Until the decision in Barlow Clowes, the test could be defined as:

  1. was the solicitor dishonest by the ordinary standards of a reasonable and honest solicitor?; and
  2. if so, did he realise that he was dishonest by these standards. One area of ambiguity persisted following Twinsectra, and this was whether or not it was necessary for an individual to be aware that his conduct would be considered dishonest, by ordinary standards. The Privy Council in Barlow Clowes clarified the uncertainty in a relatively short period of time following Twinsectra and it was encouraging to see the courts act with such speed, given the potential consequences if the uncertainty had been allowed to persist.

In Barlow Clowes, the defendant argued that he was not aware that his conduct would, by ordinary standards, be regarded as dishonest and he relied on a misleading paragraph in Twinsectra which lent some support for the argument. This argument was rejected and Barlow Clowes clarified matters by stating that:

  1. a dishonest state of mind meant a consciousness that one is transgressing ordinary standards of behaviour; and
  2. the person need not have thought about what these standards were. The case provides a good working example of a dishonest assistance finding based on wilful blindness to investigate a clearly suspicious transaction, and it also emphasises the fact that there is no window into another man’s mind.

Abou-Rahman v City Express Bank of Lagos

This matter went to the Court of Appeal at the end of last year and the relevant facts are:

  • The claimants were the victims of a fraud and considered that the City Express Bank of Lagos (the bank) were liable to them for dishonest assistance, or in restitution for monies had and received.
  • The claimants had paid money to the bank on the fraudster’s instructions, and the money was then transferred on to another of the bank’s clients (the co-conspirator), who were also involved in the fraud and, in short, the bank was being used as a money laundering vehicle.
  • The bank’s local manager had suspected that the co-conspirator had been involved in money laundering activities, but it was held in the lower court that he had not held suspicions around this particular transaction.
  • The claimants appealed the decision of the lower court, arguing that the court
    1. had demanded too specific a knowledge of the fraud and
    2. had ignored the evidence relating to the local manager’s suspicions of the coconspirator.

The Court of Appeal upheld the decision of the lower court.
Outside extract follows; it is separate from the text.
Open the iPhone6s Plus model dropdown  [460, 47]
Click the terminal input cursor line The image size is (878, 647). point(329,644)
The local manager had not held any particular suspicions at the time of the transactions involving the claimants, and therefore the general suspicion held about the co-conspirator was insufficient to support a finding of dishonest assistance against the bank.
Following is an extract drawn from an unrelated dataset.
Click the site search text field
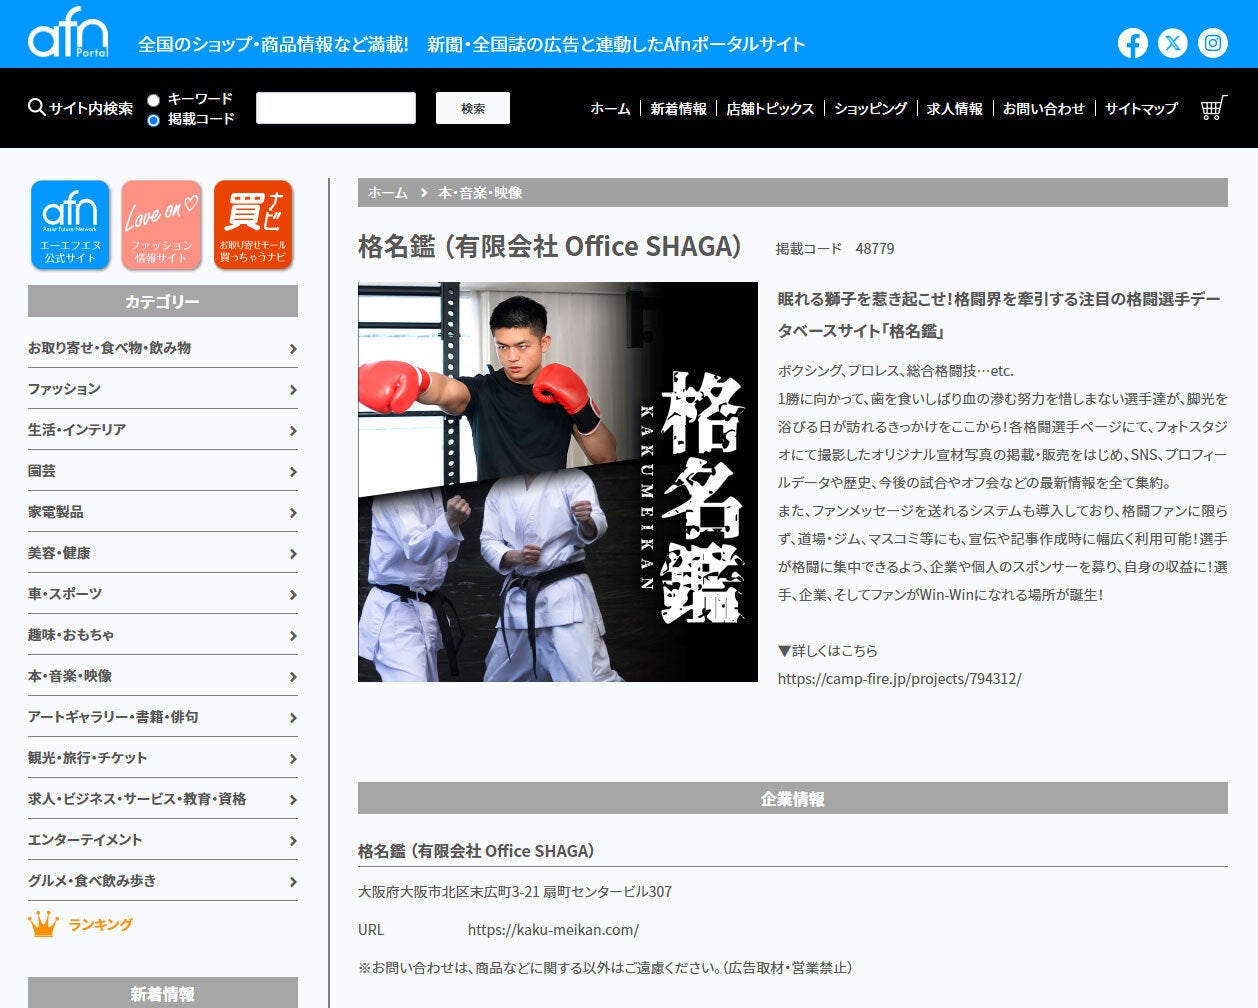The height and width of the screenshot is (1008, 1258). tap(335, 108)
Whilst not directly relevant given its findings, the Court of Appeal reaffirmed that the test for dishonest assistance was predominantly an objective test.

The decision in this case is a clear example of how difficult dishonest assistance cases can be, and how every such case is heavily dependant on its own facts. On close analysis of the judgment and the particular facts, to decide in favour of the claimants would have resulted in an unnecessary widening of the Barlow Clowes net and would have no doubt resulted in adding unwanted confusion to an already difficult subject, where practitioners have only recently enjoyed some clarity.


Sir Anthony Clarke, Master of the Rolls, made the valid observation in 2006 that to use terms such as “objective” or “subjective” when defining a legal test for dishonest assistance does nothing to elucidate matters, and indeed such terms themselves require elucidation. He went on to encourage courts to “say what they mean as clearly and unambiguously as possible”. To be fair to the courts, this is often easier said than done.

In order to reach a conclusion on an individual’s conduct, the question to ask is whether the individual was conscious of facts that would render his participation contrary to normally accepted standards of honest conduct. In order to answer this question, close analysis of what that person knew, said, and did (both before, at the relevant time and later) is required and such close analysis can only definitively take place in the court arena.